Composants open source

Le règlement réserve un sort particulier aux logiciels libres et ouverts : seuls ceux distribués ou utilisés dans le cadre d’une activité commerciale entrent dans son champ, les projets communautaires sans finalité commerciale en étant exclus. Le texte crée par ailleurs la catégorie d’« intendant de logiciels ouverts », soumis à un régime allégé.

Un point mérite l’attention du responsable de traitement : lorsqu’un fabricant intègre un composant open source dans un produit commercial, il en demeure pleinement responsable au regard du CRA.

Ce que cela change pour la pratique de la conformité

Pour un responsable de traitement ou un DPO, le CRA modifie la façon de raisonner la sécurité.

Le choix des produits devient un acte de conformité « données personnelles ». Privilégier des outils conformes au CRA, et exiger des fournisseurs la documentation de sécurité que le règlement met à leur charge, alimente directement la démonstration attendue au titre des articles 25 et 32 du RGPD.

Cette logique se prolonge naturellement dans les contrats : l’accord de sous-traitance (DPA) de l’article 28 du RGPD gagne à intégrer des engagements précis sur la conformité CRA du fournisseur, la durée de la période d’assistance, les délais de correction des vulnérabilités et l’information en cas de faille.

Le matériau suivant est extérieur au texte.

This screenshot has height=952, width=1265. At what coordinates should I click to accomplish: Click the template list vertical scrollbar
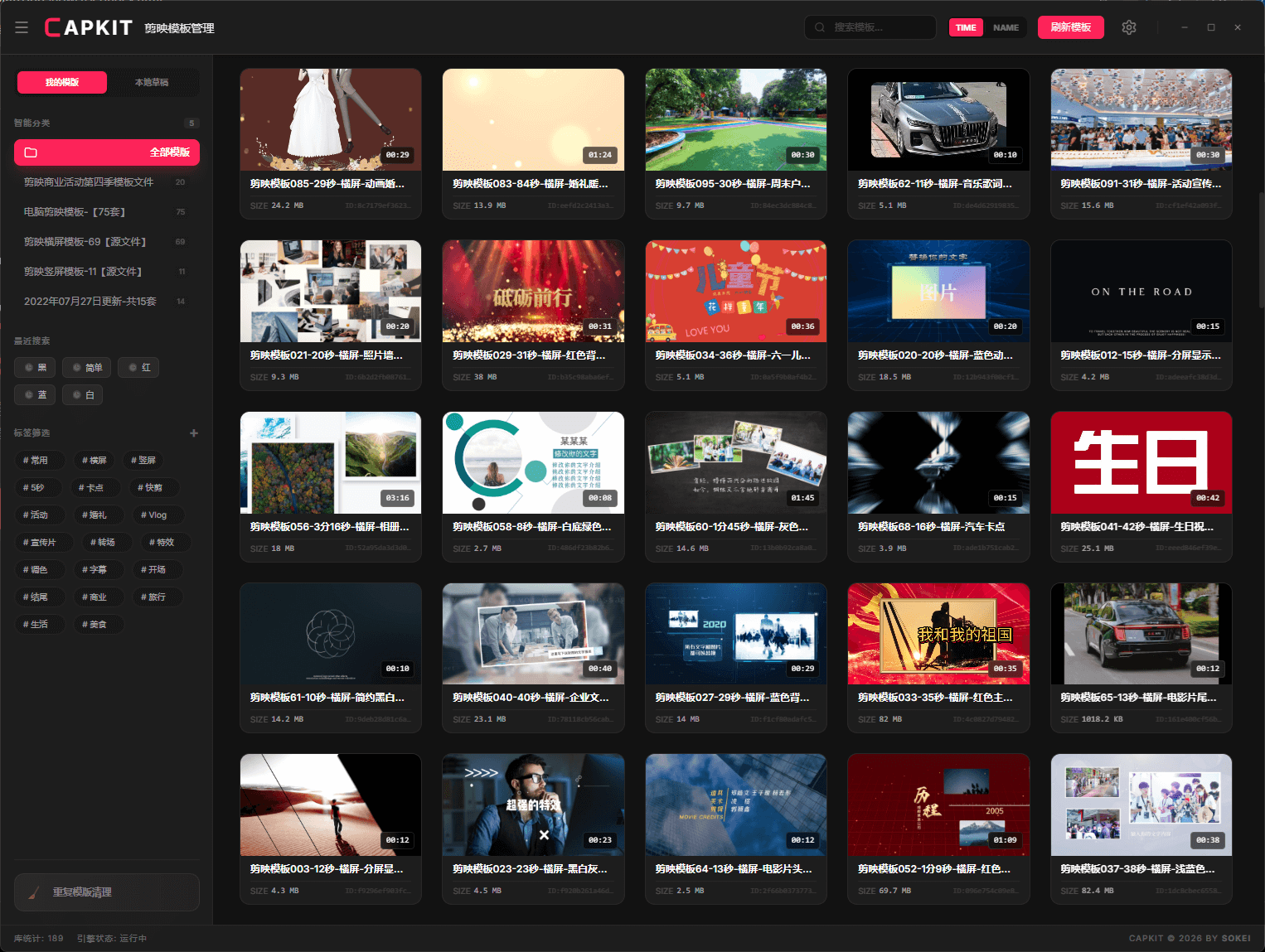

Le calendrier, enfin, invite à anticiper. Depuis le 11 juin 2026, les États membres peuvent désigner les organismes chargés d’évaluer la conformité des produits ; les obligations de signalement s’appliqueront le 11 septembre 2026, et l’ensemble du règlement deviendra contraignant le 11 décembre 2027. À noter qu’aucun seuil d’exonération n’est prévu : grands groupes comme PME sont concernés.

Loin de redoubler le RGPD, le Cyber Resilience Act en consolide l’effectivité : il fait peser sur le produit une part de la sécurité que le RGPD n’imposait jusqu’ici qu’à son utilisateur. Pour les organisations déjà engagées dans une démarche de conformité « données personnelles », c’est moins une contrainte nouvelle qu’un levier à intégrer dans une gouvernance d’ensemble.